» **Exercise**: Only one span belongs in the answer: the line holding "Эротические игры VDG (20, 2062)" through the last line of the entries below, retyped exactly.
☆ ☆ ☆ ☆
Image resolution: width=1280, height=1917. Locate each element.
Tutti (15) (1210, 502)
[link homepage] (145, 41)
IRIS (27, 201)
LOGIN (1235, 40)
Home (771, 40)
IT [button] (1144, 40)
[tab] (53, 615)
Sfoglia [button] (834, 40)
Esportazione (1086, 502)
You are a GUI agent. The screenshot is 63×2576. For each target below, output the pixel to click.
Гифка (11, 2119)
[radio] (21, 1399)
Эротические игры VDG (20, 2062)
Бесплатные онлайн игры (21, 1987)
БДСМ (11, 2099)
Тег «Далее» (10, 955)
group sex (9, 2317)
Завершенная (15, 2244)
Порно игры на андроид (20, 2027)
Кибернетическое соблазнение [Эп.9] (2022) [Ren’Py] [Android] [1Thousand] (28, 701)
☆ ☆ ☆ ☆
» **Answer to the problem**:
Эротические игры VDG (20, 2062)
Бесплатные онлайн игры (21, 1987)
БДСМ (11, 2099)
Тег «Далее» (10, 955)
group sex (9, 2317)
Завершенная (15, 2244)
Порно игры на андроид (20, 2027)
Кибернетическое соблазнение [Эп.9] (2022) [Ren’Py] [Android] [1Thousand] (28, 701)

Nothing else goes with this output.